During a burst, the goal is to remain calm, stick to the plan, and redirect toward the desired alternative behavior rather than engaging with the escalation. Even brief lapses in consistency can prolong the burst and create confusion for the learner about which behaviors actually produce results.
Pairing Extinction With Positive Alternatives
Extinction is rarely used alone in good ABA practice. Because the burst can be intense and even risky, behavior analysts typically combine extinction with differential reinforcement, which means actively reinforcing a more appropriate replacement behavior at the same time. If a child screams to escape a difficult task, the screaming no longer produces escape (extinction), but asking for a break using words or a communication device does (reinforcement of the alternative).
This combination serves two purposes. It reduces the severity of the burst because the person has another path to the same reinforcer. And it builds a functional replacement skill so the person isn’t simply left without a way to communicate their needs. In fact, professional guidelines recommend trying reinforcement-based approaches first and reserving extinction procedures for situations where those alternatives haven’t been effective on their own.
Because a long reinforcement history with the unwanted behavior can make bursts more intense, being mindful of this possibility and having a replacement behavior ready before starting extinction is essential planning.
When Safety Becomes a Concern
If the behavior targeted for extinction involves aggression or self-injury, the burst poses a real safety risk. A child who bites when frustrated might bite harder or more frequently during the burst phase. A child who hits their own head might do so with greater force. In these cases, professionals implement the extinction plan alongside specific safety protocols and close supervision to prevent injury during the temporary escalation.
For caregivers managing these situations at home, this is one of the strongest reasons to work with a trained behavior analyst rather than attempting extinction independently. The burst is predictable, but its intensity isn’t always easy to anticipate, and having a safety plan in place before it begins can prevent harm.
Extinction Burst vs. Spontaneous Recovery
After a behavior has been successfully extinguished and hasn’t appeared for days or weeks, it can suddenly reappear. This is called spontaneous recovery, and it’s a distinct phenomenon from the initial burst. The burst happens at the beginning of extinction, right when reinforcement is first removed. Spontaneous recovery happens later, after a period of no responding, when the behavior resurfaces seemingly out of nowhere.

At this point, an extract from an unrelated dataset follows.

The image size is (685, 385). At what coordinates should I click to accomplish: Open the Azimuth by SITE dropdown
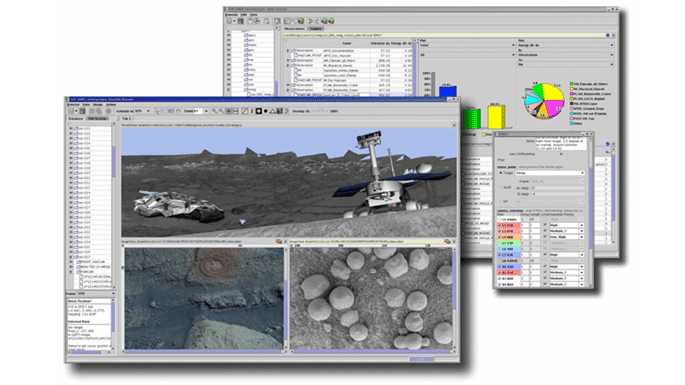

Spontaneous recovery episodes are generally less intense than the original behavior and far less intense than the burst. They tend to be brief, and if reinforcement continues to be withheld, they fade quickly. The longer the gap between extinction and spontaneous recovery, the more likely it is to occur, because the original learning can reassert itself when the newer learning (that the behavior no longer works) hasn’t been recently reinforced.
The management approach is the same: don’t reinforce the reappearing behavior, and it will fade again, typically faster than it did the first time.